[Opening Information section]
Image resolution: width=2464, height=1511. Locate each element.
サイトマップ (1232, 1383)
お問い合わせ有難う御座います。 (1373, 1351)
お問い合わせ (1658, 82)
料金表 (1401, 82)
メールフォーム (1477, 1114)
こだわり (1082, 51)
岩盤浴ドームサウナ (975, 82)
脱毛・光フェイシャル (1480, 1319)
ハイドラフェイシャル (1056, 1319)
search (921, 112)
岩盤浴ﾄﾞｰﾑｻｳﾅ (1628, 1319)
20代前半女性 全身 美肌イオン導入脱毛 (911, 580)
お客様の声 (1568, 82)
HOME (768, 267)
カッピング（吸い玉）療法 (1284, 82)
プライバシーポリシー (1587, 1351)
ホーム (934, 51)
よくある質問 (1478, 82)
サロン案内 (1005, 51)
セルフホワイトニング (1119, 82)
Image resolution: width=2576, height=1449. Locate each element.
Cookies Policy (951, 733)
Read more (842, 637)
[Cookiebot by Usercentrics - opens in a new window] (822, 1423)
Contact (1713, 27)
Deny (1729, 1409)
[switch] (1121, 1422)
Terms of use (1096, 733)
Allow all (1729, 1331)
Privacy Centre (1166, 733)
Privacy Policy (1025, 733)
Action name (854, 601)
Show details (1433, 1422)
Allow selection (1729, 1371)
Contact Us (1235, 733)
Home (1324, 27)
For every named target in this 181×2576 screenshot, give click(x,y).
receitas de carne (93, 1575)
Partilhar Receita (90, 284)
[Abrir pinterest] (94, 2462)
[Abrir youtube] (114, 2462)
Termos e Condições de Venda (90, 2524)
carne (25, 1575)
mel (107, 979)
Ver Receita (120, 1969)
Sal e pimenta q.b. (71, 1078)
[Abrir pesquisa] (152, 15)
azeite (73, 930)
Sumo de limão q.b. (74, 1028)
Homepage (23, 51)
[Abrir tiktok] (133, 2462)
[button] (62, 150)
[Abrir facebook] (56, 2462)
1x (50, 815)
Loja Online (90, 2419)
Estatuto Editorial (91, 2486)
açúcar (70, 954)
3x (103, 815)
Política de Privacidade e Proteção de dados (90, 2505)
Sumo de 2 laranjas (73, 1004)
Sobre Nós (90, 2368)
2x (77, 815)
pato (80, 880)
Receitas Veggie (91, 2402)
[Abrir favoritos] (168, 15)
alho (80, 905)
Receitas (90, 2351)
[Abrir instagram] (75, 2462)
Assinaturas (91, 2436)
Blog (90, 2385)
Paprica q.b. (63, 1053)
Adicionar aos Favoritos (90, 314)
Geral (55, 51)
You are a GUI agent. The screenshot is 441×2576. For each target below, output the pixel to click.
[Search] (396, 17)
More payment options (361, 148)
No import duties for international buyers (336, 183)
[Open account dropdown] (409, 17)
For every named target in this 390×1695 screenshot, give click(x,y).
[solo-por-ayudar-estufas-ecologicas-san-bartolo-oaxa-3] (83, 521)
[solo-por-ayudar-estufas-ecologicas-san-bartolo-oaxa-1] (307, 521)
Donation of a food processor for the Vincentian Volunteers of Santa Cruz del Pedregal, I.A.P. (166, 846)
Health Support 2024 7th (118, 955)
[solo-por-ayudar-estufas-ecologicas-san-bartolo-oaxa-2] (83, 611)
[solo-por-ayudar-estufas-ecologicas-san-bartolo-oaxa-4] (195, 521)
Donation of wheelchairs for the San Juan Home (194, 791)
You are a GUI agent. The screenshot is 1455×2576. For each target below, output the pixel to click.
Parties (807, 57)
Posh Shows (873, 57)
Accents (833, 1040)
[Closing Information section]
Work to complete: Every entry above should come back exactly as written.

Your solution:
Image resolution: width=2464, height=1511. Locate each element.
サイトマップ (1232, 1383)
お問い合わせ有難う御座います。 (1373, 1351)
お問い合わせ (1658, 82)
料金表 (1401, 82)
メールフォーム (1477, 1114)
こだわり (1082, 51)
岩盤浴ドームサウナ (975, 82)
脱毛・光フェイシャル (1480, 1319)
ハイドラフェイシャル (1056, 1319)
search (921, 112)
岩盤浴ﾄﾞｰﾑｻｳﾅ (1628, 1319)
20代前半女性 全身 美肌イオン導入脱毛 (911, 580)
お客様の声 (1568, 82)
HOME (768, 267)
カッピング（吸い玉）療法 (1284, 82)
プライバシーポリシー (1587, 1351)
ホーム (934, 51)
よくある質問 (1478, 82)
サロン案内 (1005, 51)
セルフホワイトニング (1119, 82)
Image resolution: width=2576, height=1449. Locate each element.
Cookies Policy (951, 733)
Read more (842, 637)
[Cookiebot by Usercentrics - opens in a new window] (822, 1423)
Contact (1713, 27)
Deny (1729, 1409)
[switch] (1121, 1422)
Terms of use (1096, 733)
Allow all (1729, 1331)
Privacy Centre (1166, 733)
Privacy Policy (1025, 733)
Action name (854, 601)
Show details (1433, 1422)
Allow selection (1729, 1371)
Contact Us (1235, 733)
Home (1324, 27)
For every named target in this 181×2576 screenshot, give click(x,y).
receitas de carne (93, 1575)
Partilhar Receita (90, 284)
[Abrir pinterest] (94, 2462)
[Abrir youtube] (114, 2462)
Termos e Condições de Venda (90, 2524)
carne (25, 1575)
mel (107, 979)
Ver Receita (120, 1969)
Sal e pimenta q.b. (71, 1078)
[Abrir pesquisa] (152, 15)
azeite (73, 930)
Sumo de limão q.b. (74, 1028)
Homepage (23, 51)
[Abrir tiktok] (133, 2462)
[button] (62, 150)
[Abrir facebook] (56, 2462)
1x (50, 815)
Loja Online (90, 2419)
Estatuto Editorial (91, 2486)
açúcar (70, 954)
3x (103, 815)
Política de Privacidade e Proteção de dados (90, 2505)
Sumo de 2 laranjas (73, 1004)
Sobre Nós (90, 2368)
2x (77, 815)
pato (80, 880)
Receitas Veggie (91, 2402)
[Abrir favoritos] (168, 15)
alho (80, 905)
Receitas (90, 2351)
[Abrir instagram] (75, 2462)
Assinaturas (91, 2436)
Blog (90, 2385)
Paprica q.b. (63, 1053)
Adicionar aos Favoritos (90, 314)
Geral (55, 51)
You are a GUI agent. The screenshot is 441×2576. For each target below, output the pixel to click.
[Search] (396, 17)
More payment options (361, 148)
No import duties for international buyers (336, 183)
[Open account dropdown] (409, 17)
For every named target in this 390×1695 screenshot, give click(x,y).
[solo-por-ayudar-estufas-ecologicas-san-bartolo-oaxa-3] (83, 521)
[solo-por-ayudar-estufas-ecologicas-san-bartolo-oaxa-1] (307, 521)
Donation of a food processor for the Vincentian Volunteers of Santa Cruz del Pedregal, I.A.P. (166, 846)
Health Support 2024 7th (118, 955)
[solo-por-ayudar-estufas-ecologicas-san-bartolo-oaxa-2] (83, 611)
[solo-por-ayudar-estufas-ecologicas-san-bartolo-oaxa-4] (195, 521)
Donation of wheelchairs for the San Juan Home (194, 791)
You are a GUI agent. The screenshot is 1455×2576. For each target below, output the pixel to click.
Parties (807, 57)
Posh Shows (873, 57)
Accents (833, 1040)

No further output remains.